───── PAGE TEXT

DX NetOps

  • 1.  Notifier in Fault Tolerance

    Posted Mar 11, 2015 04:58 AM

    I have a Spectrum 9.3 in fault tolerance and distributed environment.

    The Notifier is running in one of the SpectroServer principal, and send the alarms for all landscape. I´m not sure what is the best change to configure the Notifier in the redundancy situation.

     

    I have saw other people that have put the "if " condition in the scripts on the secondary SS, and if the hostname in the alarm is the first SS, the script of Notifier say "nothing to do". I think this could send for the alarms in the other landscape the same mail from the primary and secondary SS.

     

    I have three SANM applications, with three SANM policies and three setscripts in the principal SS. In the secondary SS I copied the NOTIFIER directory from the primary SS. I did not put to run the three notifier process in the secondary because I think this could send the alarma mails for duplicated as I already said. I need to found the way to the secondary send mails only when the SS principali is down, and its work for the other landscape, and with the three application SANM...

──────────

**DIRECTIONS**
1/ For each statement, say whether the Spectrum Notifier post agrees with it. Answer yes or no, and quote the words from the post that decide it.
(a) The poster runs Spectrum 9.3 in a fault tolerant, distributed environment.
(b) The poster has started the three notifier processes on the secondary SS.
(c) The principal SS has three SANM policies.
2/ Resume the Spectrum Notifier post after its final sentence and keep writing it.
The items that come after the Spectrum Notifier post have nothing to do with it.

───── DATA LINES

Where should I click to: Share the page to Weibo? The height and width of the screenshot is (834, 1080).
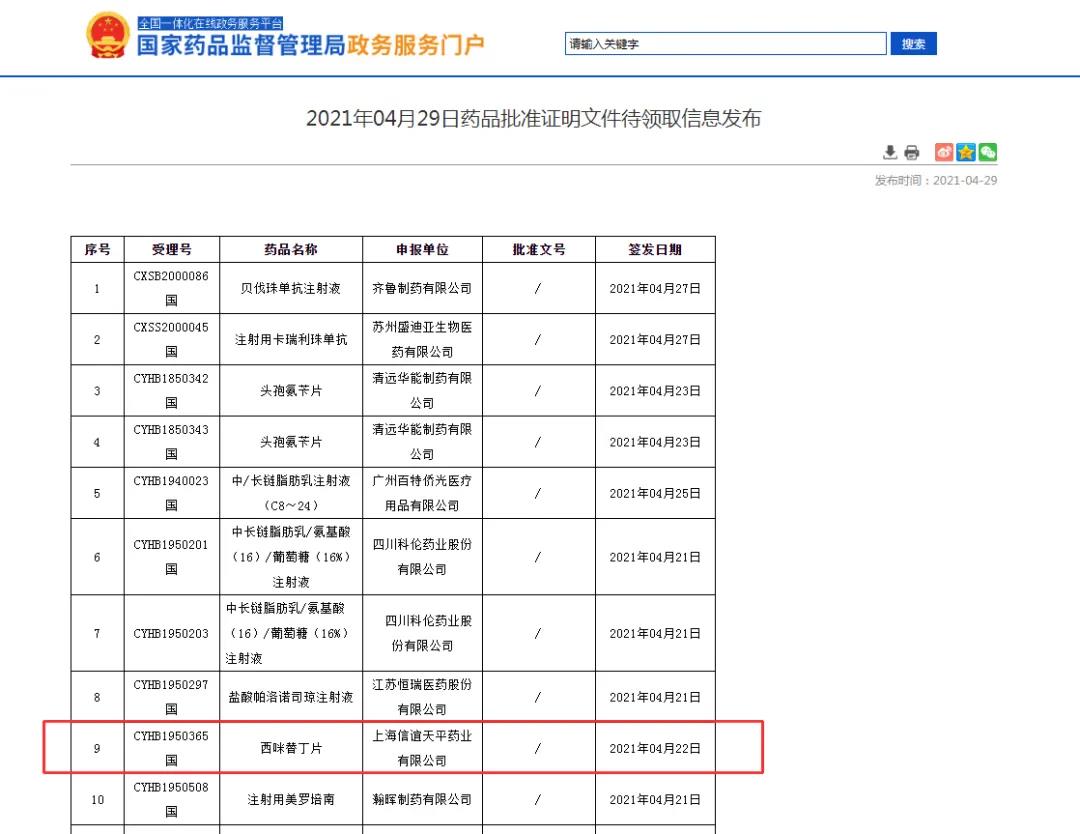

──────────
───── DATA LINES

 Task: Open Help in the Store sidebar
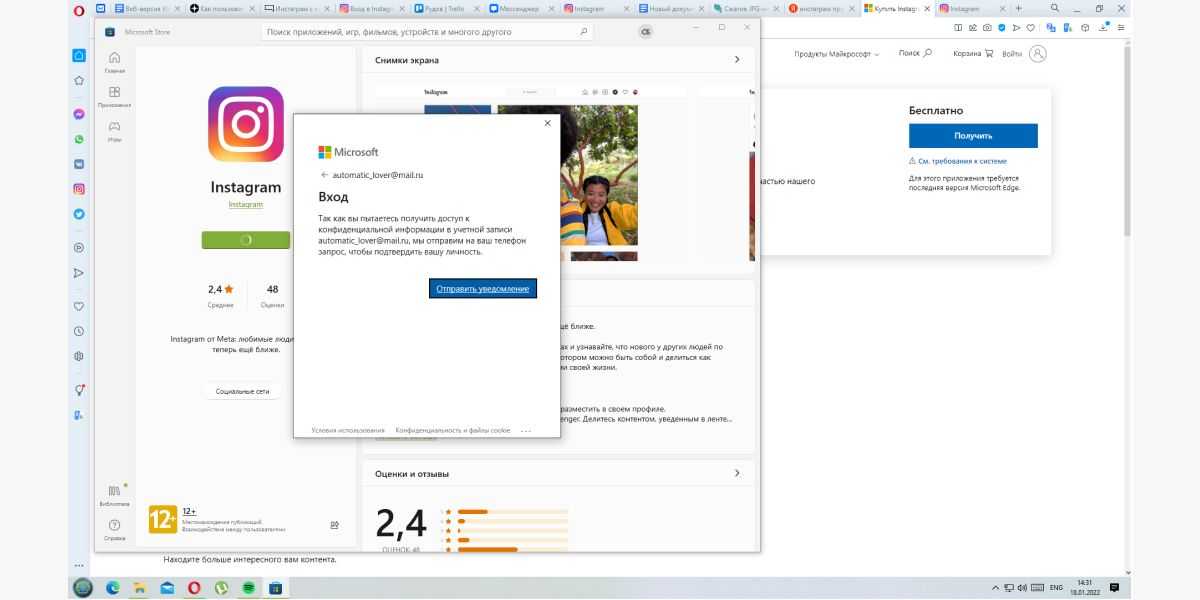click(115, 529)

──────────

**ANSWERS TO THE TASKS**
1/
(a) Yes: "I have a Spectrum 9.3 in fault tolerance and distributed environment."
(b) No: "I did not put to run the three notifier process in the secondary"
(c) Yes: "I have three SANM applications, with three SANM policies and three setscripts in the principal SS."

2/
     

    Any idea?

     

    Saludos,

    Susana



  • 2.  Re: Notifier in Fault Tolerance
    Best Answer

    Posted Mar 12, 2015 02:02 AM

    Hello Susana,

     

    May be you can use the precedence attribute instead of hostname

     

    1.Primary spec DB will have precedence 10 (attribute 0x12c0a in every model)

    2.Assume your secondary Spectrum is precendence 20

    3.On both servers add this to $specroot/Notifier/.alarmrc

    EXTRA_ATTRS_AS_ENVVARS=0X12C0A

     

    4.In setscript and clearscript in the bit just after

     

    if [ "$SENDMAIL" = "True" ]

    then

    RECIPIENTS=$VARFORMAIL

    ........."

    RECIPIENTS="NotificationData/RepairPerson"

    fi

     

    On primary add this -

    if [[ "$SANM_0X12C0A" = "20" ]]

    then

    echo "SS Secondary is running"

    echo "Precedence = $SANM_0X12C0A"

    exit 0

    fi

     

    On secondary add this

     

    if [[ "$SANM_0X12C0A" = "10" ]]

    then

    echo "SS Primaryis running"

    echo "Precedence = $SANM_0X12C0A"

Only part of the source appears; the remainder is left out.